Re: Compiling information from several different triplestores from Paul Gearon on 2009-05-05 (semantic-web@w3.org from May 2009)

From: Paul Gearon <gearon@ieee.org>
Date: Tue, 5 May 2009 10:32:52 -0500
To: Geoff Chappell <geoff@sover.net>
Cc: Nicolas Raoul <nicolas.raoul.lists@gmail.com>, semantic-web@w3.org
Message-ID: <a25ac1f0905050832h2a6cb71byca9a14bd5adb5e33@mail.gmail.com>

On Tue, May 5, 2009 at 10:08 AM, Geoff Chappell <geoff@sover.net> wrote:

<snip/>
>
> Here's an example of what I'm talking about using our Semantics.SDK for
> .NET[1]:
>
>        prefix owl: <...>
>        prefix ex: <...>
>        prefix foaf: <...>
>
>        #sparql extension to support rules
>        rulebase (
>                construct {?s ?p ?o} from {?x owl:sameAs ?s. ?x ?p ?o}
>        )
>
>        select ?f
>        from <http://www.someplace.org/data>
>        from <http://www.someotherplace.org/data>
>        where { ex:Anthony foaf:knows ?f }
>
>
> To do this efficiently, the query processor will need statistics for the
> data sources used. For remote graphs (e.g. sparql endpoints) this means that
> they either need to publish stats in a reasonable form, or the query
> processor would have to generate and cache its own based upon queries
> against the graph.

This is exactly what I want to do in Mulgara. Unfortunately, I've
wanted to do this for a couple of years now, and there are always
other priorities. :-(

The idea is to send the basic graph patterns out to each endpoint, and
ask how large the binding will be. The place with the largest binding
gets the entire query, and it sends out the rest of the query to the
other endpoints. Any endpoints with an empty result aren't sent
anything (for those BGPs) after their initial response. Each endpoint
can whittle down the query, sending the remaining query on to their
peers, and joining whatever result they get to their own local BGP
resolutions. The idea is that only the smallest bindings are
transferred across the network, and after join a small binding to a
large one you *usually* get another small binding (with more
variables). This is overly simplistic (really! there's a lot more to
do!), but it illustrates the point.
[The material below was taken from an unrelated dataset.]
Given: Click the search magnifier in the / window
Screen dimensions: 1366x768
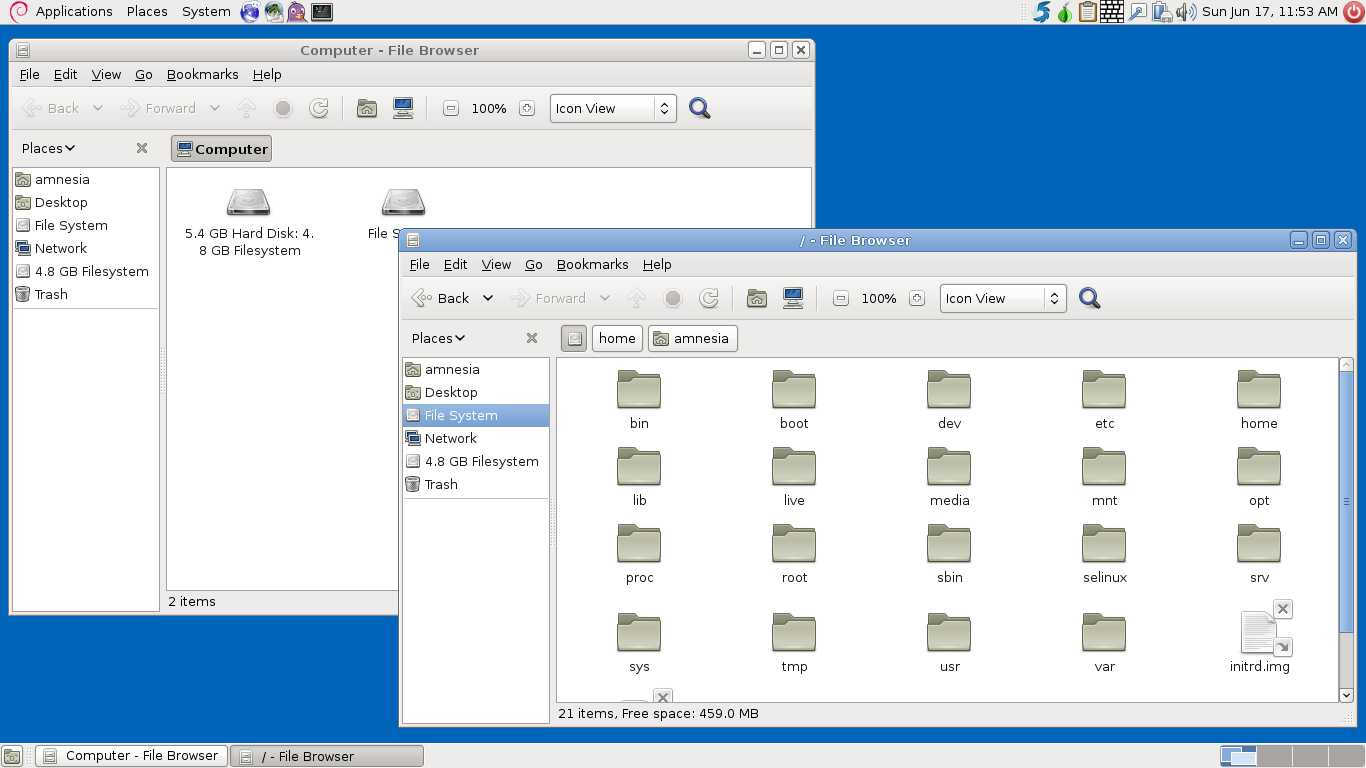Looking at the screenshot, I should 1089,298.
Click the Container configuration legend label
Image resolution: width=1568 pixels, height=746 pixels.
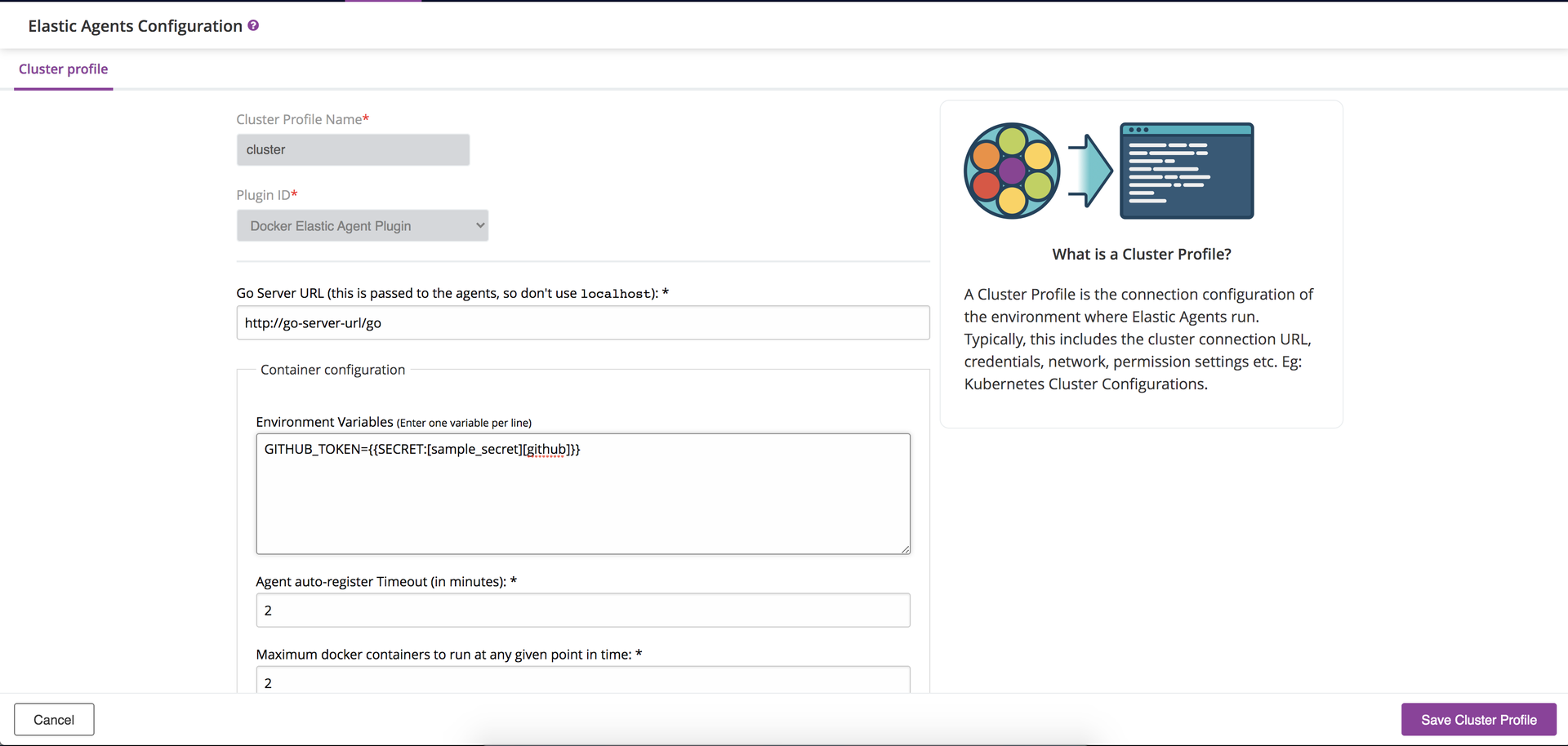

I believe that Aduna are working
on something similar for Sesame.

Until these things are available though, we have to reply on systems
that transfer entire graphs, or complete bindings all the time.
Mulgara can send individual bindings to various servers (either the
full list from the FROM clauses, or individually via GRAPH), which
works pretty well, but it doesn't minimize the network traffic.

Regards,
Paul Gearon

Received on Tuesday, 5 May 2009 15:33:35 UTC